Hi folks - I’m writing today to announce the release of a critical new feature to the OpenFn platform: Sandboxes ![]()
Sandboxes have actually been available in the product for some time, as a beta-grade feature, hidden under the Enable Experimental Features flag.
After extensive testing, since Lightning 2.16.5 (released yesterday!) sandboxes are available to all users ![]()
What is a sandbox?
A sandbox is almost literally a copy of your project saved in the app.
You can edit the sandbox, run workflows, and even assign different credentials - all without touching your original project.
It’s a bit like if you exported your project and re-imported it again. Except that we treat a few things specially for sandboxes - like billing and credentials,
How does it help me?
Sandboxes allow you to develop your workflows in total isolation, like a staging environment.
This is super important after you’re launched your workflow live. You don’t want to make changes to your main production workflow while it’s processing real-world data. So how do you safely make and test changes before deploying live?
Well, now you can clone your project into a sandbox and get straight to work without affecting production runs. Your sandbox has its own private set of webhooks and its own cron settings. And you can plug in alternate credentials to access developer accounts for your connected systems.
How do I use it?
With sandboxes, we expect your workflow’s development cycle to be like this:
- You need to fix a bug on a production workflow
- Create a new sandbox
- Edit your workflows, make your changes, and test
- Merge the sandbox back into your production project
Doing all this could hardly be easier. From inside your project, just click the Sandbox tab on the left.

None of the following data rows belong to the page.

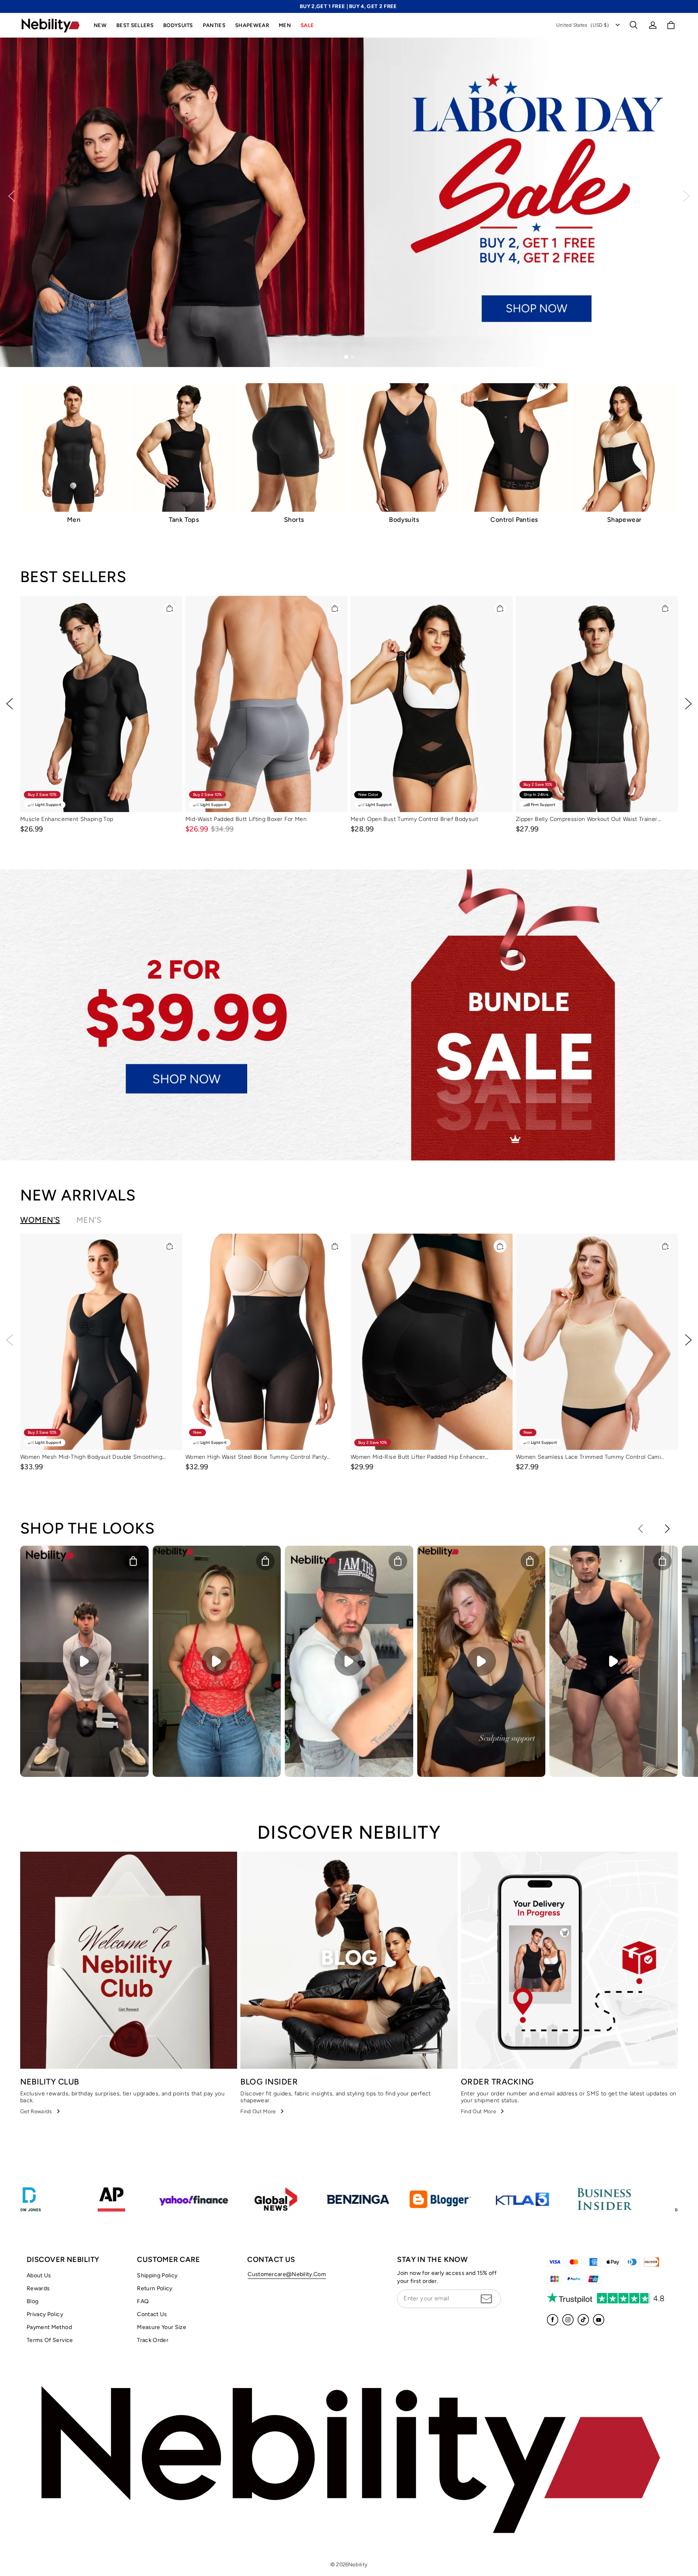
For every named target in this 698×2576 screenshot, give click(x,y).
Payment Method (49, 2327)
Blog (32, 2301)
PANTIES (214, 25)
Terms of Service (50, 2340)
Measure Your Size (161, 2327)
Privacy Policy (45, 2314)
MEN (285, 25)
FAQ (143, 2301)
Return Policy (154, 2288)
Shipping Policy (157, 2275)
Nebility (358, 2564)
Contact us (152, 2314)
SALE (307, 25)
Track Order (152, 2340)
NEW (100, 25)
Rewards (38, 2288)
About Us (39, 2275)
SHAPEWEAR (252, 25)
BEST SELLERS (134, 25)
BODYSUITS (178, 25)
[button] (633, 25)
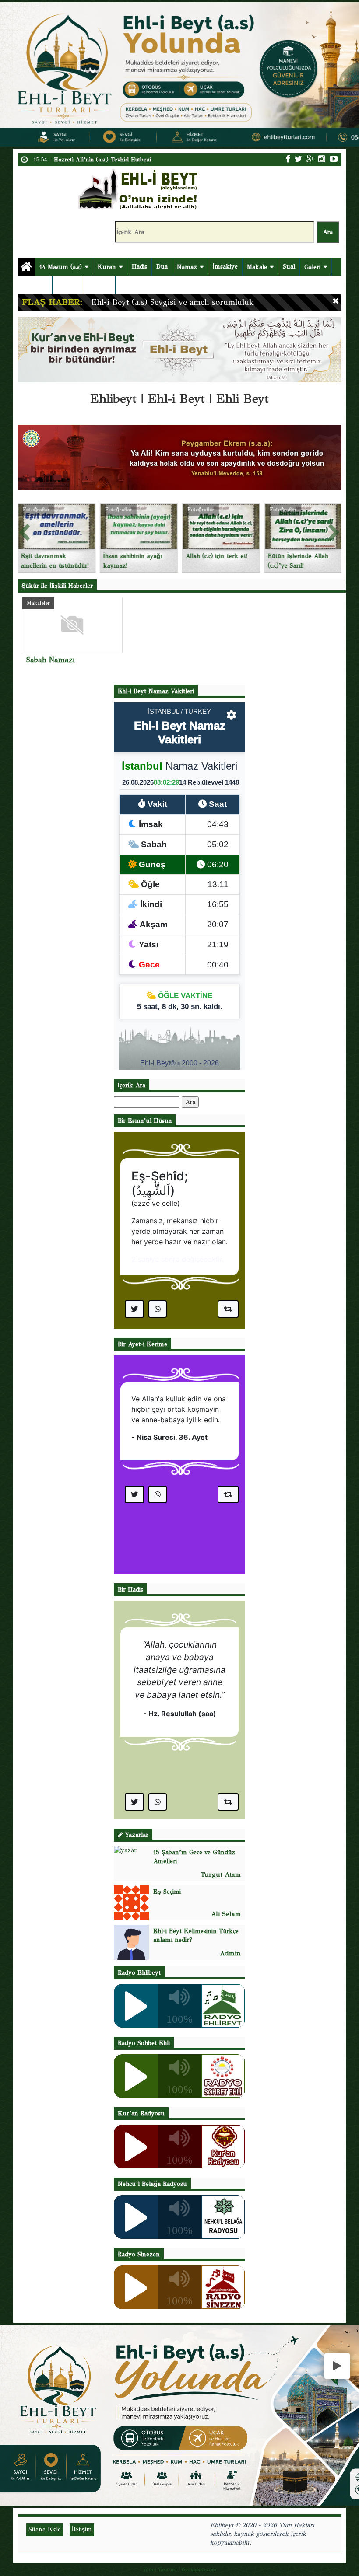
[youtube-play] (334, 159)
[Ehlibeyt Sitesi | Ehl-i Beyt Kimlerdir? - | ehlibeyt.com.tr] (138, 187)
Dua (162, 266)
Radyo (95, 285)
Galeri (312, 267)
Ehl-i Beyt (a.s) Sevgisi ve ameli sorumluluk (172, 302)
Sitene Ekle (44, 2529)
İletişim (67, 284)
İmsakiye (225, 266)
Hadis (139, 266)
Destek (31, 285)
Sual (289, 266)
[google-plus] (310, 159)
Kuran (107, 267)
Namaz (187, 267)
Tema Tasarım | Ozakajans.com (179, 2569)
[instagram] (321, 159)
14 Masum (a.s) (60, 267)
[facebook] (287, 159)
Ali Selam (226, 1914)
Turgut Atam (221, 1874)
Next (334, 531)
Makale (257, 267)
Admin (230, 1953)
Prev (25, 531)
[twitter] (298, 159)
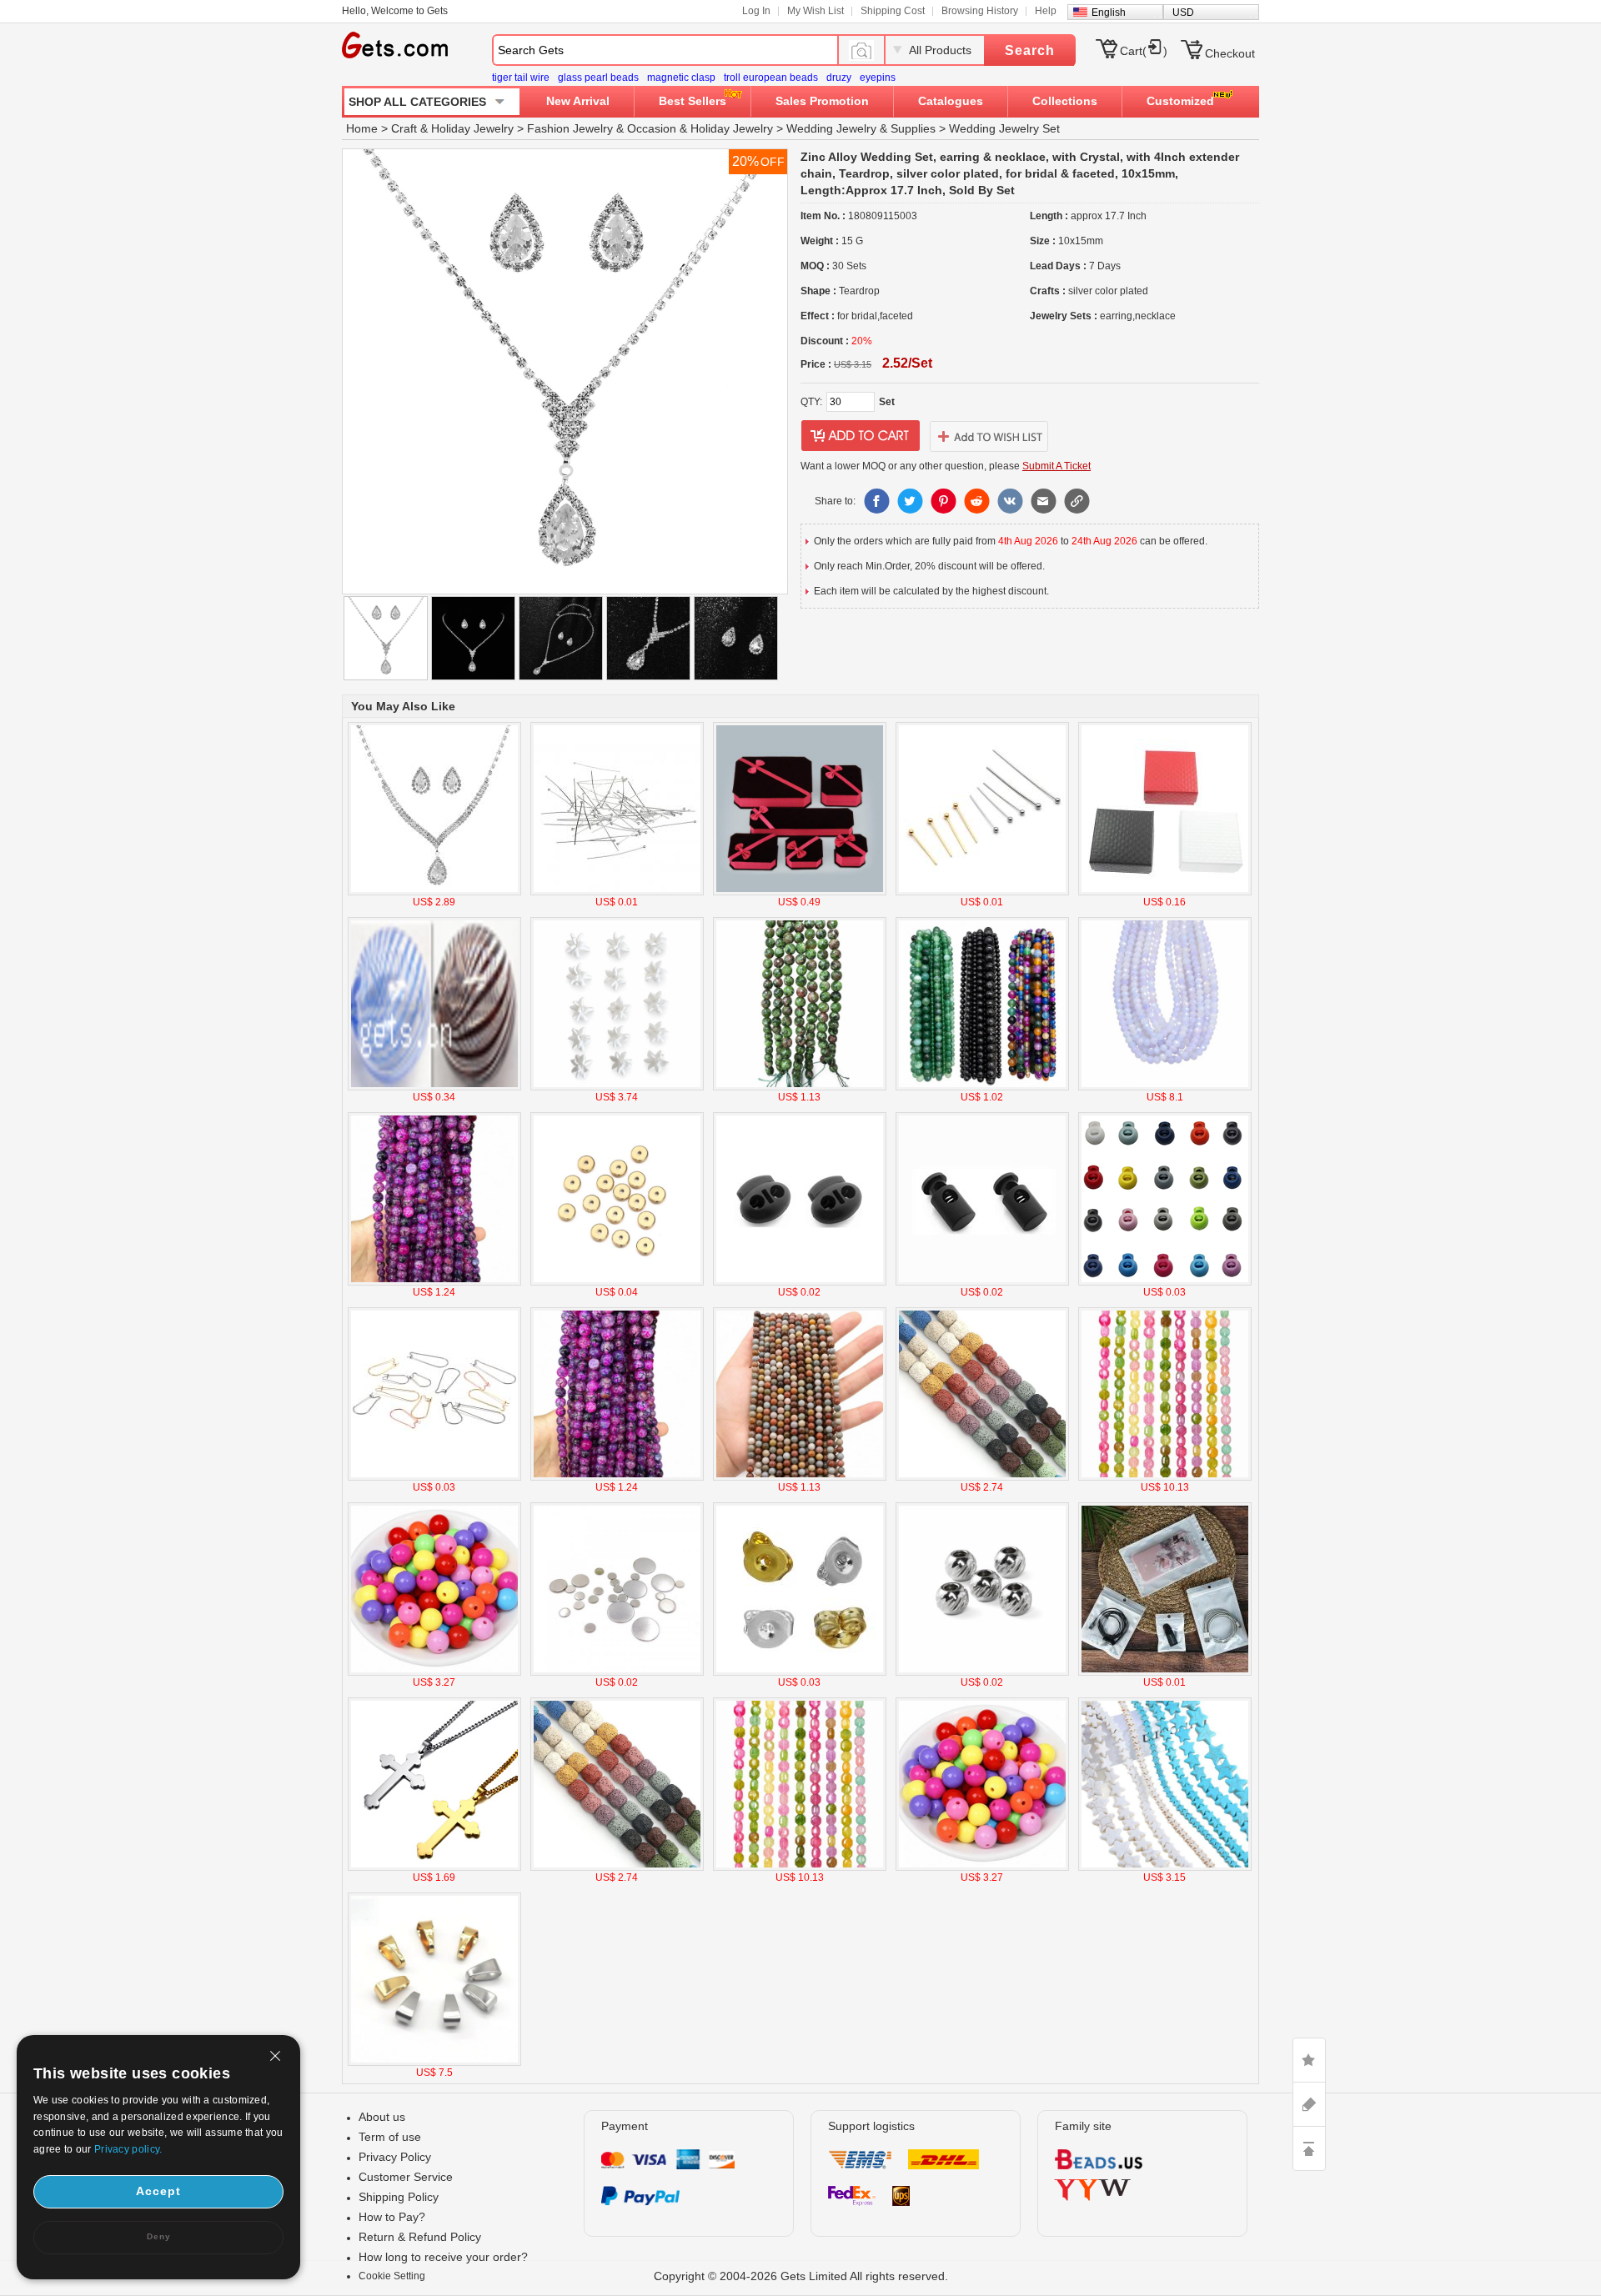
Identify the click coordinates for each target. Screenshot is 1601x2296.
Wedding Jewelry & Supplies (861, 128)
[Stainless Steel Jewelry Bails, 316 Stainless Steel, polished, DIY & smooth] (434, 2062)
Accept (158, 2191)
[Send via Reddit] (976, 501)
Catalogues (950, 101)
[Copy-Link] (1076, 501)
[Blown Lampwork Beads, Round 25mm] (434, 1087)
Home (362, 128)
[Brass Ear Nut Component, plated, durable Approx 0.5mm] (799, 1672)
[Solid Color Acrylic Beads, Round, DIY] (434, 1672)
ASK (1309, 2104)
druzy (838, 77)
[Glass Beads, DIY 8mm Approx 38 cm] (1165, 1087)
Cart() (1143, 51)
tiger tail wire (521, 77)
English (1109, 12)
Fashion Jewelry (570, 128)
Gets (395, 45)
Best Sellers (692, 101)
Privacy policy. (128, 2149)
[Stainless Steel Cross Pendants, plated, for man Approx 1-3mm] (434, 1867)
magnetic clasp (681, 77)
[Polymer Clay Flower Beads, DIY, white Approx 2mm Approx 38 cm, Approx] (617, 1087)
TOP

From here you can see your sandboxes, create new ones, merge them back into the OG project
And sandboxes are fully compatible with the CLI. They work just like any other project - you can pull them, edit them, execute them, and deploy them back to the app.
Managing Credentials
Credentials is the tricky bit - and the most important. Your sandbox probably doesn’t want to be calling out to your production systems and databases to fetch and upload data. But you also don’t want to create whole new credentials because they won’t sync properly when you merge your sandbox.
We resolve this by introducing the idea of an environment to your credential. Now your credentials are split into environments - which are just arbitrary labels to describe a set of credentials. By default you have a main credential which accesses your production system. But you can also create a dev variation (calling it whatever you like) which provides access to your other dev/testing/sandbox systems.
Each sandbox has a single environment associated with it. By default your original project is uses main, and all sandboxes use dev. When running workflows, we’ll load the right variation for your environment.
What else do I need to know?
At the moment, we’ve designed sandboxes to be short-lived. This ensures that your sandboxes don’t fall too far out of date with your production project. If you’ve used git (or other source control tools) you’ll know how difficult merge conflicts can be to resolve. Sandboxes aren’t git - but can be susceptible to similar issue as projects drift apart.
When you create a sandbox, we copy user access from the original project you forked from. But after that, access control is totally independent. You can add or remove users to your sandbox and the OG project is unaffected.
Billing is shared between the project and all your sandboxes. Runs and AI credits in a sandbox count towards the parent project’s allowance.
Where do I read more?
Check out the full guide at Sandboxes | OpenFn/docs
That’s all from me - this is just a quick intro. We’ll be watching and improving sandboxes in the future - and we’re excited to see can they can improve your automation experience.